## Saved entries
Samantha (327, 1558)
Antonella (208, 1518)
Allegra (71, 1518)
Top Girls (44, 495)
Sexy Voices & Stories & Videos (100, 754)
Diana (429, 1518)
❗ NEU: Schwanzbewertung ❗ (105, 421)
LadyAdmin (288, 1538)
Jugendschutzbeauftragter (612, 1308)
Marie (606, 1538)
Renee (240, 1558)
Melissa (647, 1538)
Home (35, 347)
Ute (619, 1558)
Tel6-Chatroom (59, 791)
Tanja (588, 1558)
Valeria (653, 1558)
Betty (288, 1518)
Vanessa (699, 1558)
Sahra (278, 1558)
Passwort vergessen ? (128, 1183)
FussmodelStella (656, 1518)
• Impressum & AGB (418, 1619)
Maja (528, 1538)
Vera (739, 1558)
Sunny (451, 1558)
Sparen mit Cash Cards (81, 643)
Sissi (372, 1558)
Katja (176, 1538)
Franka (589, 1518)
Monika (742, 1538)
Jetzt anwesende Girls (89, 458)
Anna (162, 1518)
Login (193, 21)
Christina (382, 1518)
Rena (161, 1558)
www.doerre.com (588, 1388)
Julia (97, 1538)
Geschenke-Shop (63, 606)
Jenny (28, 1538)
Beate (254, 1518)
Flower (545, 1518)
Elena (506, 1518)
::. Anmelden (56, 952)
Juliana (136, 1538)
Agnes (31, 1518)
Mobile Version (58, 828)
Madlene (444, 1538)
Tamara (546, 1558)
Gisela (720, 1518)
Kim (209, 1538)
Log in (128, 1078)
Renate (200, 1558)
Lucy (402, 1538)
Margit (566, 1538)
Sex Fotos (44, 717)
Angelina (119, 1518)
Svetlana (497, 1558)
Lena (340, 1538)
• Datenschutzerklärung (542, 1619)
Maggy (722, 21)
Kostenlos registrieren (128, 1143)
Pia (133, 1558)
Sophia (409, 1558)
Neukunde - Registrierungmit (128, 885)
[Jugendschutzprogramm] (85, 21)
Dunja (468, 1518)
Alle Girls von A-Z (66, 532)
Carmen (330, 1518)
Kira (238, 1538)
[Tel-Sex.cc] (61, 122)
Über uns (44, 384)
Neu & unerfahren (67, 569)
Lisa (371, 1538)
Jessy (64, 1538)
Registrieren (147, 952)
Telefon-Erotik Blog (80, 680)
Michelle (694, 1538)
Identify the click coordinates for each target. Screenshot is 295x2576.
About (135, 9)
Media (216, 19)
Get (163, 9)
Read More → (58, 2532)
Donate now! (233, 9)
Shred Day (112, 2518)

## What is being asked
Set down the data in full, word for word.

## Result of this exercise
Samantha (327, 1558)
Antonella (208, 1518)
Allegra (71, 1518)
Top Girls (44, 495)
Sexy Voices & Stories & Videos (100, 754)
Diana (429, 1518)
❗ NEU: Schwanzbewertung ❗ (105, 421)
LadyAdmin (288, 1538)
Jugendschutzbeauftragter (612, 1308)
Marie (606, 1538)
Renee (240, 1558)
Melissa (647, 1538)
Home (35, 347)
Ute (619, 1558)
Tel6-Chatroom (59, 791)
Tanja (588, 1558)
Valeria (653, 1558)
Betty (288, 1518)
Vanessa (699, 1558)
Sahra (278, 1558)
Passwort vergessen ? (128, 1183)
FussmodelStella (656, 1518)
• Impressum & AGB (418, 1619)
Maja (528, 1538)
Vera (739, 1558)
Sunny (451, 1558)
Sparen mit Cash Cards (81, 643)
Sissi (372, 1558)
Katja (176, 1538)
Franka (589, 1518)
Monika (742, 1538)
Jetzt anwesende Girls (89, 458)
Anna (162, 1518)
Login (193, 21)
Christina (382, 1518)
Rena (161, 1558)
www.doerre.com (588, 1388)
Julia (97, 1538)
Geschenke-Shop (63, 606)
Jenny (28, 1538)
Beate (254, 1518)
Flower (545, 1518)
Elena (506, 1518)
::. Anmelden (56, 952)
Juliana (136, 1538)
Agnes (31, 1518)
Mobile Version (58, 828)
Madlene (444, 1538)
Tamara (546, 1558)
Gisela (720, 1518)
Kim (209, 1538)
Log in (128, 1078)
Renate (200, 1558)
Lucy (402, 1538)
Margit (566, 1538)
Sex Fotos (44, 717)
Angelina (119, 1518)
Svetlana (497, 1558)
Lena (340, 1538)
• Datenschutzerklärung (542, 1619)
Maggy (722, 21)
Kostenlos registrieren (128, 1143)
Pia (133, 1558)
Sophia (409, 1558)
Neukunde - Registrierungmit (128, 885)
[Jugendschutzprogramm] (85, 21)
Dunja (468, 1518)
Alle Girls von A-Z (66, 532)
Carmen (330, 1518)
Kira (238, 1538)
[Tel-Sex.cc] (61, 122)
Über uns (44, 384)
Neu & unerfahren (67, 569)
Lisa (371, 1538)
Jessy (64, 1538)
Registrieren (147, 952)
Telefon-Erotik Blog (80, 680)
Michelle (694, 1538)
Identify the click coordinates for each target. Screenshot is 295x2576.
About (135, 9)
Media (216, 19)
Get (163, 9)
Read More → (58, 2532)
Donate now! (233, 9)
Shred Day (112, 2518)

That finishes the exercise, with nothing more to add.